[Consigne]
Recopiez en entier, mot pour mot, le texte sur les centres de dépendances.

[Texte fourni]
+ + + +

La ministre Agnès Maltais a annoncé qu'un maximum de 90 jours serait désormais autorisé pour les thérapies fermées en centres de dépendances pour les bénéficiaires de l'aide sociale. Au-delà de ce temps alloué, il n'y aurait plus de financement.

La toxicomanie est une problématique qu'on ne peut caser dans une série de formulaires ou de jours de calendrier.

J'ai coordonné un projet visant la prévention du brassage des petits bébés. Entre 1996 et l'an 2000, il y avait eu une augmentation de 300% du nombre de cas, selon l'hôpital Ste-Justine. Cette triste statistique ne s'est pas améliorée depuis.

Or, dans la majorité des cas relevés, la consommation de drogues était un facteur récurrent. Pire, lorsqu'il y avait consommation, il en résultait une aggravation des gestes de violence et de négligence, et hélas, il y a eu ainsi des morts de bébés et des séquelles graves pour d'autres.

Les centres de dépendances font un travail essentiel auprès des futurs parents et aussi auprès des parents «poqués». En les accueillant même avec leurs bambins et leurs enfants pendant une période de six mois, ils les aident à plusieurs niveaux.

+ + + +

[Données à analyser]
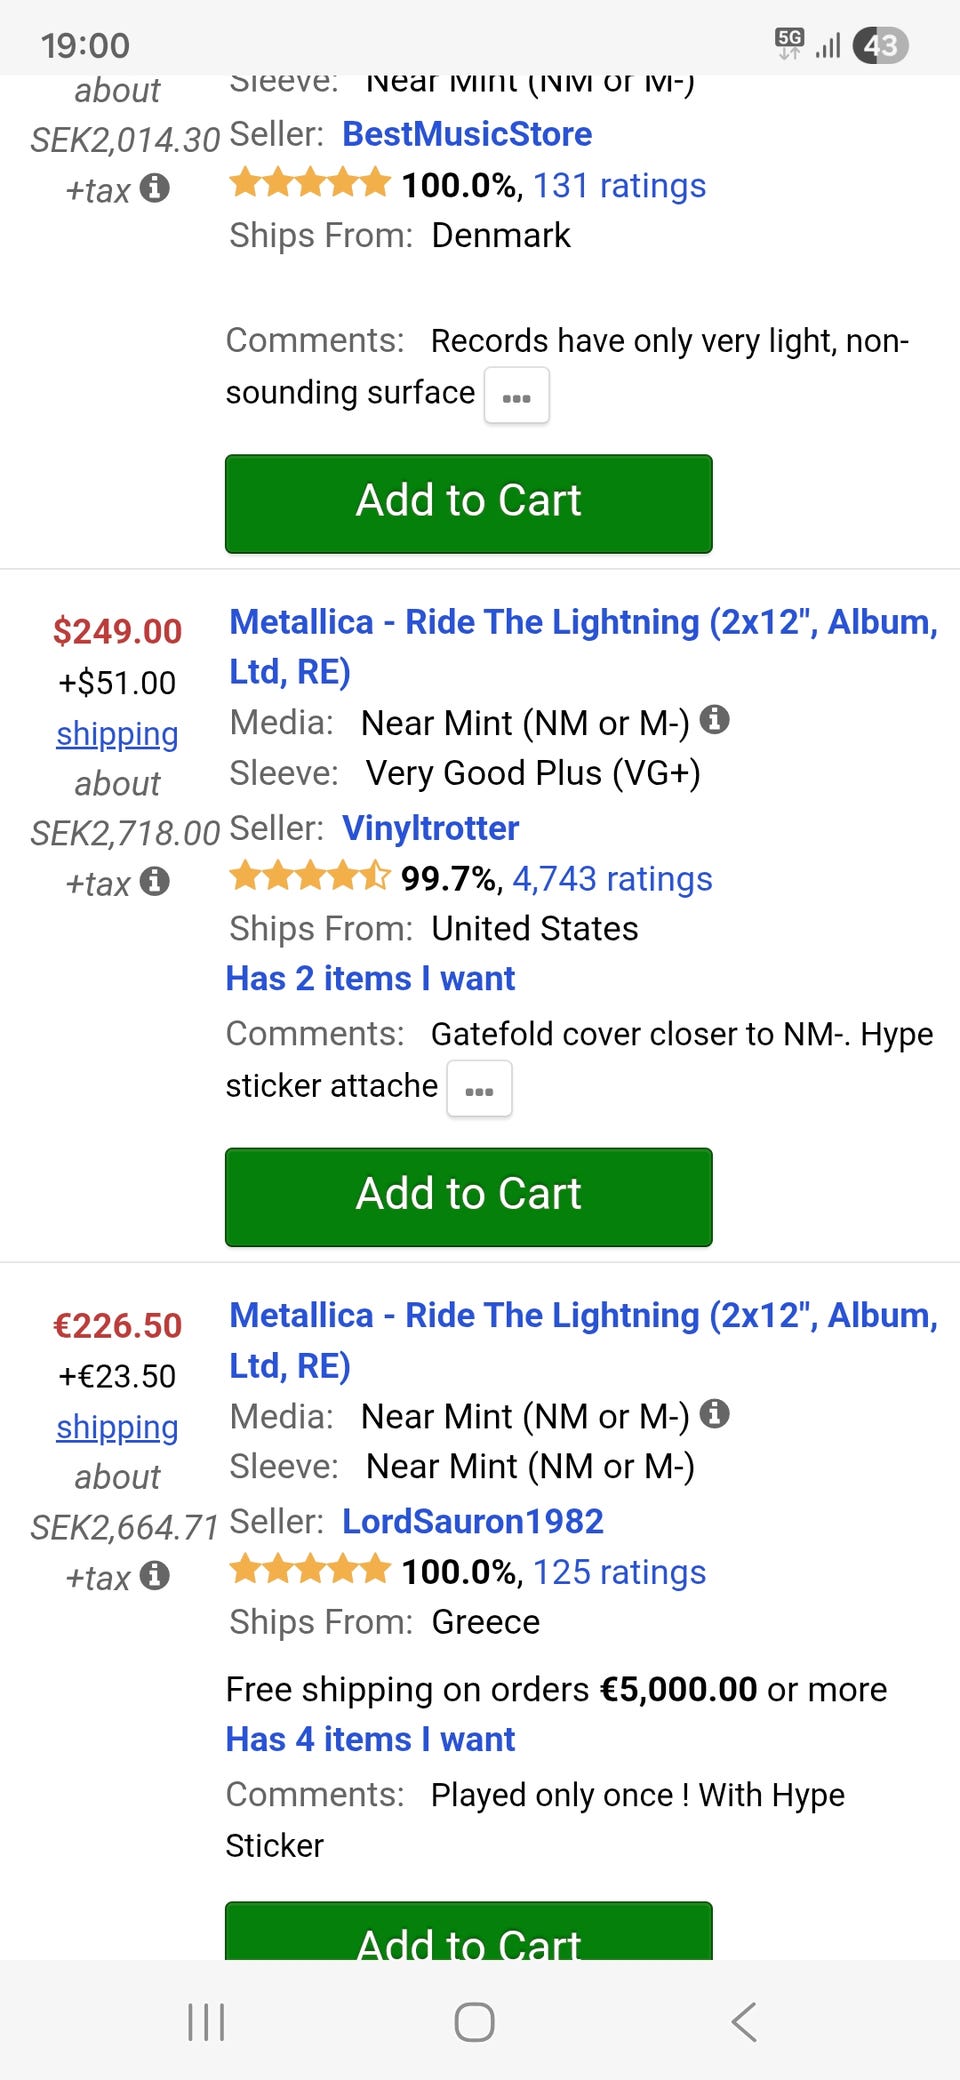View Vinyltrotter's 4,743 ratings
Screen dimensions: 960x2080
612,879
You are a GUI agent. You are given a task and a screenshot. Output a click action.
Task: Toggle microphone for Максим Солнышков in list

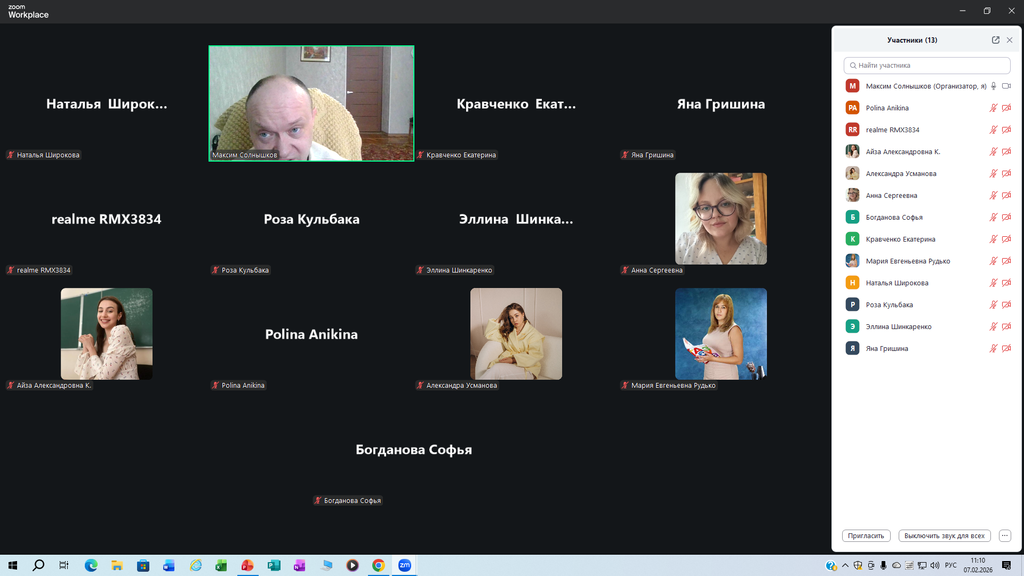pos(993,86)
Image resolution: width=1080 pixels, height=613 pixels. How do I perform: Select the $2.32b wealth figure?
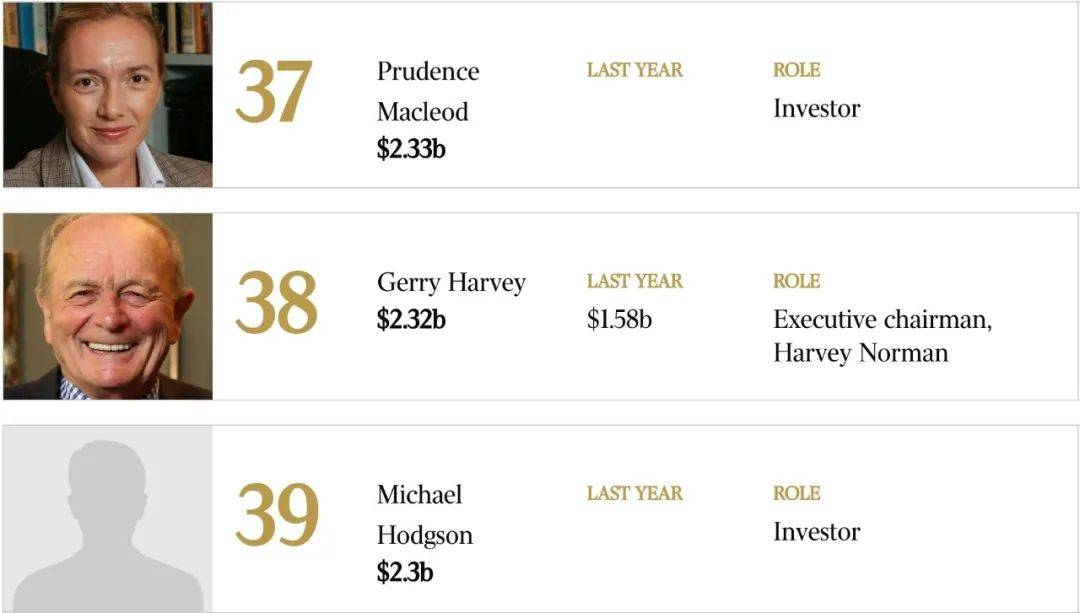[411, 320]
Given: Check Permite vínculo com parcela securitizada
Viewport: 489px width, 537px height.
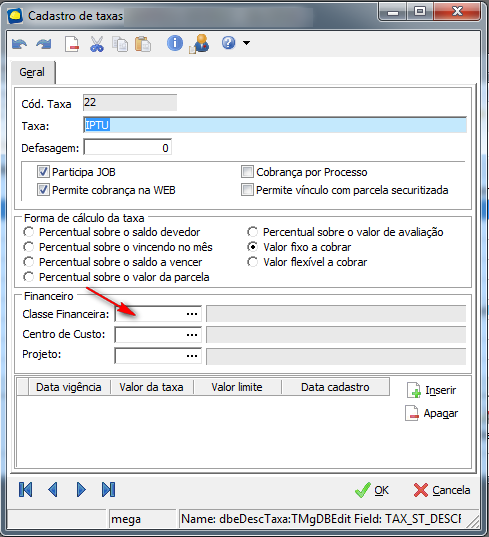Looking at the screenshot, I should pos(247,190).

+ + + +

[Réponse]
La ministre Agnès Maltais a annoncé qu'un maximum de 90 jours serait désormais autorisé pour les thérapies fermées en centres de dépendances pour les bénéficiaires de l'aide sociale. Au-delà de ce temps alloué, il n'y aurait plus de financement.

La toxicomanie est une problématique qu'on ne peut caser dans une série de formulaires ou de jours de calendrier.

J'ai coordonné un projet visant la prévention du brassage des petits bébés. Entre 1996 et l'an 2000, il y avait eu une augmentation de 300% du nombre de cas, selon l'hôpital Ste-Justine. Cette triste statistique ne s'est pas améliorée depuis.

Or, dans la majorité des cas relevés, la consommation de drogues était un facteur récurrent. Pire, lorsqu'il y avait consommation, il en résultait une aggravation des gestes de violence et de négligence, et hélas, il y a eu ainsi des morts de bébés et des séquelles graves pour d'autres.

Les centres de dépendances font un travail essentiel auprès des futurs parents et aussi auprès des parents «poqués». En les accueillant même avec leurs bambins et leurs enfants pendant une période de six mois, ils les aident à plusieurs niveaux.